Synthesis, Biological Evaluation and Molecular Docking Studies of New 4-(Cyanomethyl)-N'-Substituted Benzohydrazide Derivatives as Anti-Alzheimer Agents

Abstract

Although the incidence of Alzheimer's disease increases with age, the number of effective drugs in the fight against this disease remains insufficient. In this regard, a new series of hydrazide-hydrazone derivative compounds (3a-3n) was synthesized and their structures were elucidated using spectral techniques. Then, all compounds were tested for their in vitro antioxidant and anticholinesterase activities.
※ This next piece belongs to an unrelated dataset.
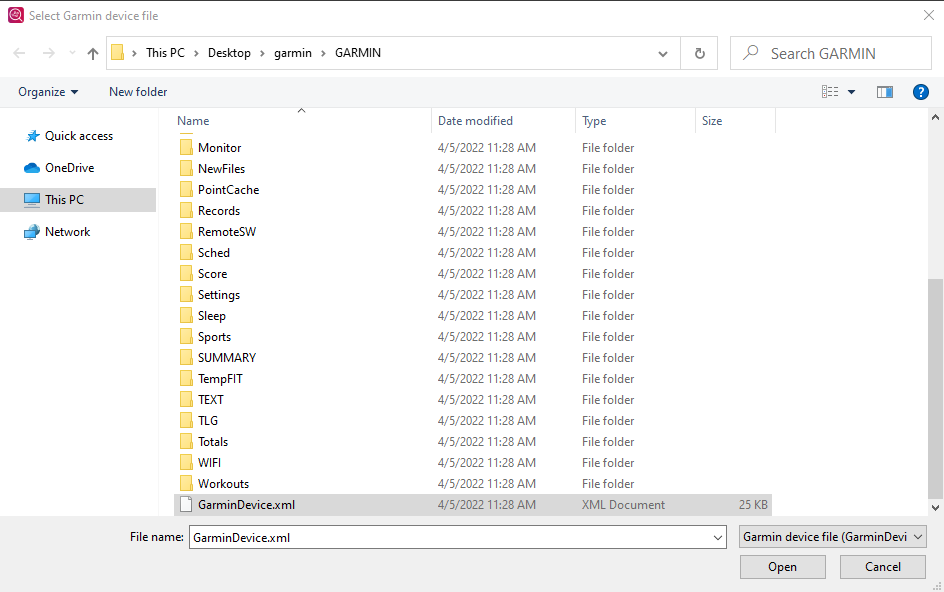
Task: Toggle the preview pane icon
Action: [884, 92]
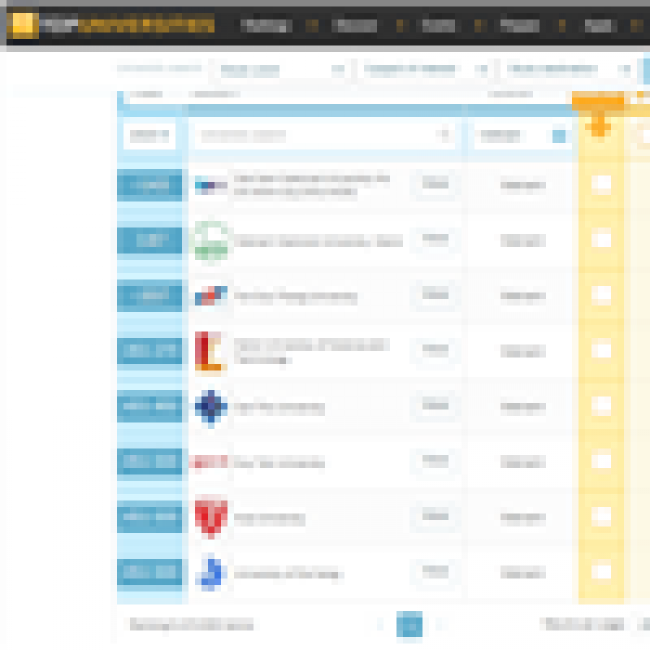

Compound 3i was found to have the highest antioxidant activity in the series with 63.750 ± 0.033 µM and 44.210 ± 0.058 µM SC₅₀ values in the DPPH and ABTS methods, respectively. Compound 3i exhibited significantly higher inhibitory properties than the reference standard donepezil with IC₅₀ values of 1.850 ± 0.013 µM and 3.680 ± 0.034 µM against AChE and BChE enzymes, respectively. The cytotoxicity and AChE inhibition potential of the compounds on the SH-SY5Y cell line were also evaluated. Compounds 3i and 3l were found to have the highest AChE inhibition (81.03 ± 2.05% and 83.84 ± 2.46%) in SH-SY5Y cells, respectively. Compound 3l also maintained cell viability at 100 µM concentration. The most active compounds in the series were investigated as competitive or noncompetitive inhibitors against AChE and BChE by enzyme kinetic studies. Moreover, molecular docking and MD simulation studies were used to describe the enzyme-ligand interactions and their stability.